After testing sessions, they settled on a Wilson Blade 104, which offers an extra quarter-inch of length. This does not sound a lot, but that tiny amount of leverage helps her find better angles on her serve. “Lots of players like a longer racket, although they don’t often talk about it,” Petchey said. “People like Venus Williams [who also uses the Blade 104] or Lindsay Davenport.”
As for the serve itself, Raducanu had a nasty case of the waiter’s tray.
You will see this at any local tennis club – the racket going back with its face pointed at the sky, so that you could balance a drink on the strings. Whereas, in an optimal motion, the face stays closed until the very last second to generate lag, snap and racket-head speed.
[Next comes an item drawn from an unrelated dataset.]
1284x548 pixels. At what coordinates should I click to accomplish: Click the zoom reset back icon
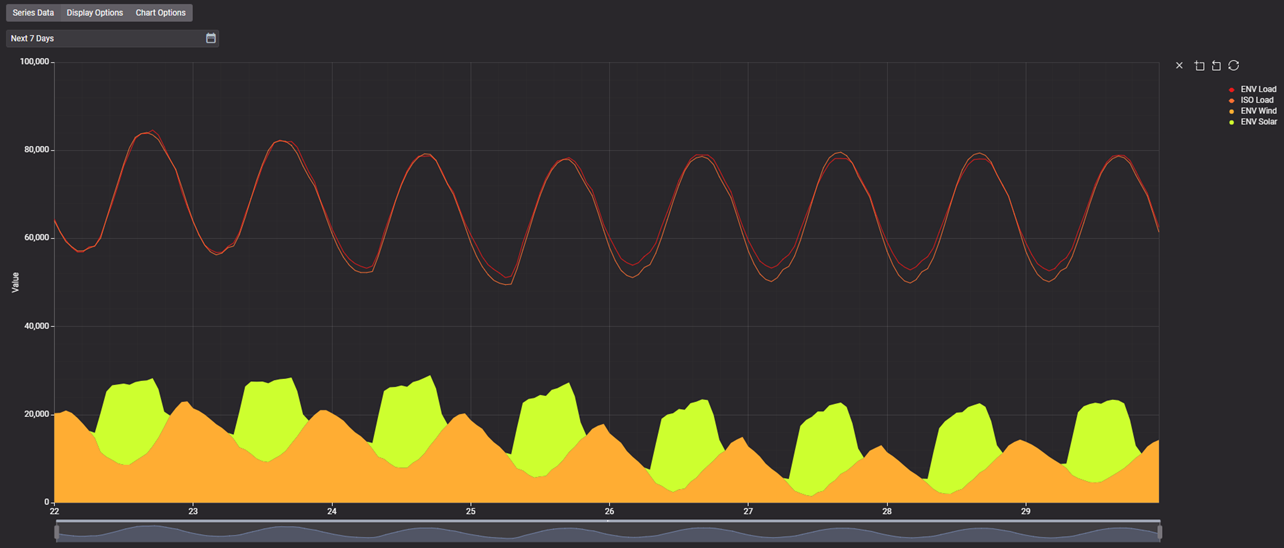point(1216,66)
“Emma was going out to play a British Tour match [in July 2020] and she said to me, ‘I can’t hit a kick serve’,” Petchey recalled. “I didn’t want to address it until after the match, but it was because her technique needed a rejig. I had some help on that from Esteban Carril [Johanna Konta’s former coach] and now it’s looking a nice, smooth, technically correct motion.”
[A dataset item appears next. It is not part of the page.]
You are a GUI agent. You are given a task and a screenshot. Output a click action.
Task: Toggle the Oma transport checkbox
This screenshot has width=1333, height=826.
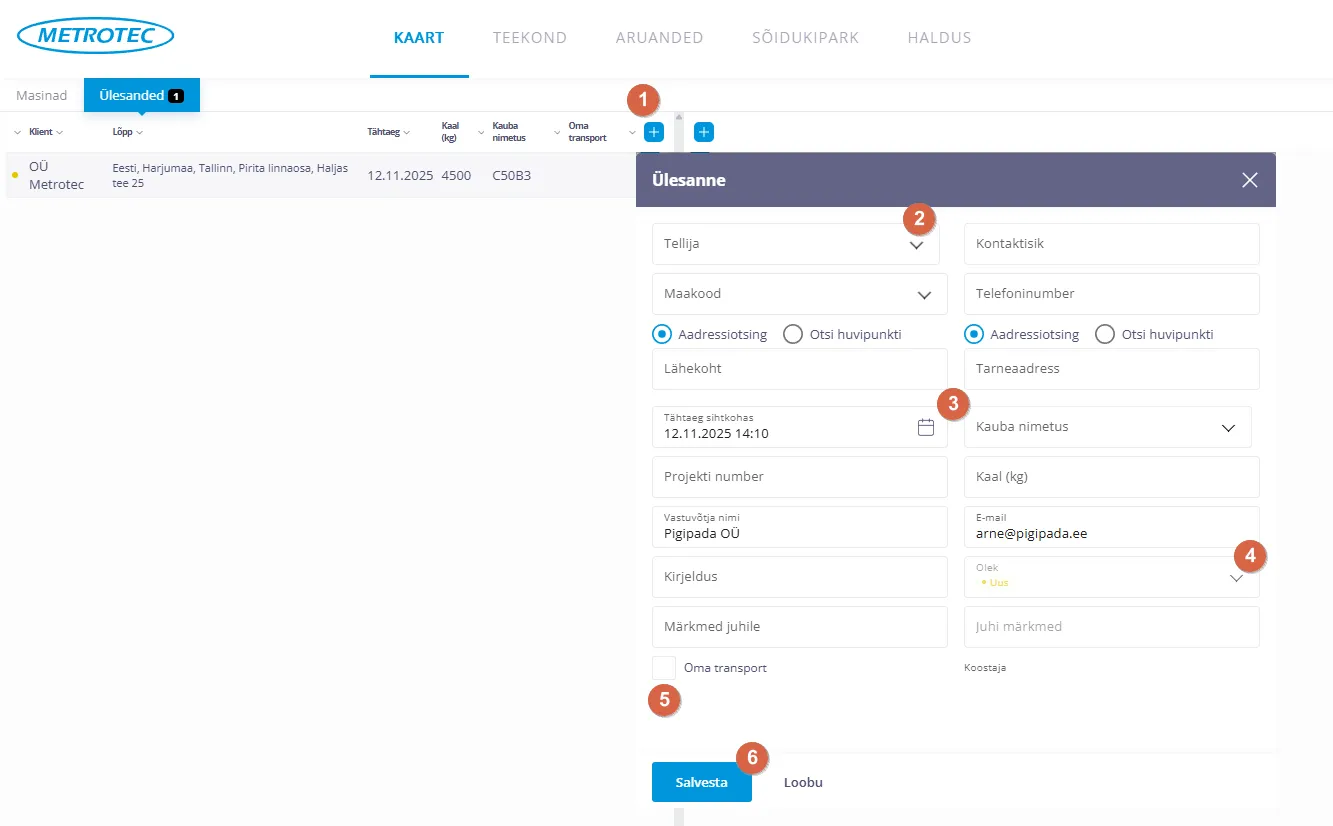coord(664,668)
Finally came the forehand, which Dehaes had already adjusted to a more open, less extreme grip. Petchey worked on raising Raducanu’s elbow in the take-back, via many painstaking repetitions and drop-ball feeding from the hand.
“The big thing was to create more shape on the ball with topspin,” he said. “At that stage, her forehand was all Ferrari, no Volvo. But you need to build some safety margin in, so that it’s 80 per cent Ferrari and 20 per cent Volvo. Now she can control the ball better without sacrificing too much power.”
It was perhaps fortunate that there was little opportunity for Raducanu to compete in the summer of 2020 while these changes were bedding in. She played a few unofficial matches, but it was not until the grass-court season of 2021 that she had the chance to apply her new game to the professional tour. And everyone remembers how that turned out.
Since Petchey’s shift ended, Raducanu has worked with other coaches, including Nigel Sears (who formerly looked after 2008 French Open champion Ana Ivanovic) and now Andrew Richardson. For most players, this chorus of voices would be too much, creating a kind of tennis Babel. But her intelligence is such that she can synthesise the best advice from multiple sources without becoming confused.
Petchey remains as impressed by the woman behind the racket as he is by the player who has now reached the last 16 in both her first two majors. “She wrote me an incredibly nice Christmas card,” he said, “which I think is indicative of who she is. Other 18-year-olds might send a WhatsApp, but not many would bother to put pen to paper. I couldn’t admire her more.”